Directive: Convert the material into a Markdown table with two columns, "Row" and "Line". Give each non-blank line its own row, numbered in order.

Data shown:
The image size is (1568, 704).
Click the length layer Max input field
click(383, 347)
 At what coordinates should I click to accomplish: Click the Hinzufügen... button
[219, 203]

Solution:
| Row | Line |
|---|---|
| 1 | The image size is (1568, 704). |
| 2 | Click the length layer Max input field |
| 3 | click(383, 347) |
| 4 |  At what coordinates should I click to accomplish: Click the Hinzufügen... button |
| 5 | [219, 203] |